DATASET ROWS
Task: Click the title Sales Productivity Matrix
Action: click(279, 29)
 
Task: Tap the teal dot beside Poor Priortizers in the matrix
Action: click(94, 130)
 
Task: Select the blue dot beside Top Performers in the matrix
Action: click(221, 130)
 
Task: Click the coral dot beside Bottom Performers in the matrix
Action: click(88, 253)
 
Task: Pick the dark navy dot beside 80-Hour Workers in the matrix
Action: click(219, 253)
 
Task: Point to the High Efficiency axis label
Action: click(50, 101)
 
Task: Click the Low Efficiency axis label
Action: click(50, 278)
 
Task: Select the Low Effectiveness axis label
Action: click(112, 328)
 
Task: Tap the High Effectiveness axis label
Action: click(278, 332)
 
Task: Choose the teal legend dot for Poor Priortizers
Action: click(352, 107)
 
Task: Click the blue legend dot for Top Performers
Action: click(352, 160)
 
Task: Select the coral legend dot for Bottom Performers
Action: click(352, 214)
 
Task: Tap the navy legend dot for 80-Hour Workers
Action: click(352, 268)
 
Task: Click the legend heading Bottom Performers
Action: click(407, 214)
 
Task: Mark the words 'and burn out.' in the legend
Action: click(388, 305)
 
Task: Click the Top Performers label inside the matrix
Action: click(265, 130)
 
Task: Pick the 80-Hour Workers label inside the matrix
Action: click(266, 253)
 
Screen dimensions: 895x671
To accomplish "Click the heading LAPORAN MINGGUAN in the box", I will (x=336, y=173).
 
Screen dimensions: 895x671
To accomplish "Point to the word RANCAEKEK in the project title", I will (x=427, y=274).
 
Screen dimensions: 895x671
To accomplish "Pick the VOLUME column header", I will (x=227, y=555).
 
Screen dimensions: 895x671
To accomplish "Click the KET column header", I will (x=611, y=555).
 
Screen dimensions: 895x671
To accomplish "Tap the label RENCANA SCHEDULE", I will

TASK INSTRUCTIONS
Rewrite the records from the line with "Task: Pick the dark" to the line with "Action: click(388, 305)", offsetting each coordinate in the answers by 53 and keeping the task lines unchanged.

WRITTEN SOLUTION
Task: Pick the dark navy dot beside 80-Hour Workers in the matrix
Action: click(272, 306)
 
Task: Point to the High Efficiency axis label
Action: click(103, 154)
 
Task: Click the Low Efficiency axis label
Action: click(103, 331)
 
Task: Select the Low Effectiveness axis label
Action: click(165, 381)
 
Task: Tap the High Effectiveness axis label
Action: click(331, 385)
 
Task: Choose the teal legend dot for Poor Priortizers
Action: click(405, 160)
 
Task: Click the blue legend dot for Top Performers
Action: click(405, 213)
 
Task: Select the coral legend dot for Bottom Performers
Action: click(405, 267)
 
Task: Tap the navy legend dot for 80-Hour Workers
Action: click(405, 321)
 
Task: Click the legend heading Bottom Performers
Action: click(460, 267)
 
Task: Mark the words 'and burn out.' in the legend
Action: click(441, 358)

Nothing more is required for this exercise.